MUSIC
For several years, the Jazz à La Villette festival, in the park of the same name in Paris, has included musicians from the so-called “new British jazz scene”, which appeared more or less in the mid-2010s, on its annual program. Artists who find themselves in various collectives, sometimes play in several groups, bring jazz into play with other genres, soul, electro, music from the British West Indies, pop, rap…
Thus have already come to the festival the groups Maisha, Kokoroko led by trumpeter Sheila Maurice-Grey, GoGo Penguin (who returns on Saturday September 9), saxophonist Nubya Garcia, singer Zara McFarlane, and saxophonist Shabaka Hutchings − probably the best known . On Saturday September 2, the festival hosted under the metal framework of the Grande Halle two groups, Steam Down, founded in 2017, and Ezra Collective, born in 2016.
At the heart of Steam Down, which mixes jazz improvisation with elements ofafrobeat (popularized in the 1970s by the Nigerian Fela Kuti, died in 1997) and rap, there is the saxophonist and singer Wayne Francis, known as Ahnansé. During the concert, he evokes the importance for him of the American saxophonist Wayne Shorter (1933-2023). This is sometimes heard in the construction of his solo interventions, whose lyricism can also evoke that of Pharoah Sanders (1940-2022). His phrases find a complement in the vocal strength of the singer Afronaut Zu. A move towards reggae, another towards the memory of a trip to Colombia lead the group’s music towards other lands, pleasant, but without being very creative.
Afrobeat and soul jazz
This is also somewhat what emerges from the performance of the Ezra Collective quintet. At its head, drummer Femi Koleoso. Again, Afrobeat is an obvious source, with additions of Cuban music. Without really, at least during this concert, going beyond the stylistic reference, developing it. Some solo parts of the keyboardist Joe Armon-Jones and trumpeter Ife Ogunjobi revive interest.

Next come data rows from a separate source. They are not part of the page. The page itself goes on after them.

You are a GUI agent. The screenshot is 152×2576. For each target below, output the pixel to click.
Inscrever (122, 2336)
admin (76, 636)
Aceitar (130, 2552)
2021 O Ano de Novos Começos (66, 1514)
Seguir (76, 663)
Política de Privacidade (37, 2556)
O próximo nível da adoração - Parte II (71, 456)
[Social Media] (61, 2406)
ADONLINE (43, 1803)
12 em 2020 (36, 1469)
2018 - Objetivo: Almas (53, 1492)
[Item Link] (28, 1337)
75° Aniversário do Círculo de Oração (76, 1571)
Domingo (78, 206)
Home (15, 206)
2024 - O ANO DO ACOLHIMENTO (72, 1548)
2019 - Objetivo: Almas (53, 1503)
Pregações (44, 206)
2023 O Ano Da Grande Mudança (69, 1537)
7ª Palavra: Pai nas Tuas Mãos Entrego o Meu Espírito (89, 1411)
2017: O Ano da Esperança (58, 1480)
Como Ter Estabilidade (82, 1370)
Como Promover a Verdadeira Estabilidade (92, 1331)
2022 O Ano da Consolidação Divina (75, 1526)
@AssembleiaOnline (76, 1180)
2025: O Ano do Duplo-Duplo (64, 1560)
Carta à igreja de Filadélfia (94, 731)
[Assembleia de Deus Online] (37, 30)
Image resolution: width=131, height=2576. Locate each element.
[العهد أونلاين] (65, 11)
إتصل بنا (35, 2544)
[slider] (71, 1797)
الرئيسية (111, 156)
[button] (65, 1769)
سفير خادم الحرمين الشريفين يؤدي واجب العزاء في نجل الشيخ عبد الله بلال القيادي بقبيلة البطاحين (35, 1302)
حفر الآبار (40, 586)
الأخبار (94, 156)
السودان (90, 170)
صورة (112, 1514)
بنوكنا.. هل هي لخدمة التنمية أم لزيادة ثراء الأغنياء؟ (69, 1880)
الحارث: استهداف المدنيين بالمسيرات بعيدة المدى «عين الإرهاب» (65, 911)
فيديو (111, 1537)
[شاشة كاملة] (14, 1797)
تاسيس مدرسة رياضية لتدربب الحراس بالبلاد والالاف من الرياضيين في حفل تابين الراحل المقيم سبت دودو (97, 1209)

On several occasions, the momentum of this music, certainly euphoric, is cut by monologues by Femi Koleoso. “Ezra Collective wants to make you happy (…), joy is the most beautiful thing in the world. » In the room, in accordance with these declarations, we dance, we sing “lalalala” on demand.
Among the British formations, the festival hosted, for the second time, the Organ Trio of the American Delvon Lamarr, founded in Seattle in 2015. Soul jazz of the late 1950s, early 1960s, and funk dominate. At the Hammond organ, with Leslie cabinet (system of amplification and modulation of sound by rotation), playing b on the pedalboard of the organ, Delvon Lamarr does not put his virtuosity in the foreground. The current members of the trio, guitarist Josh Perdue, mainly rhythmic, subtle in the use of the wah-wah effect pedal, and drummer Sam Groveman, are precise accompanists.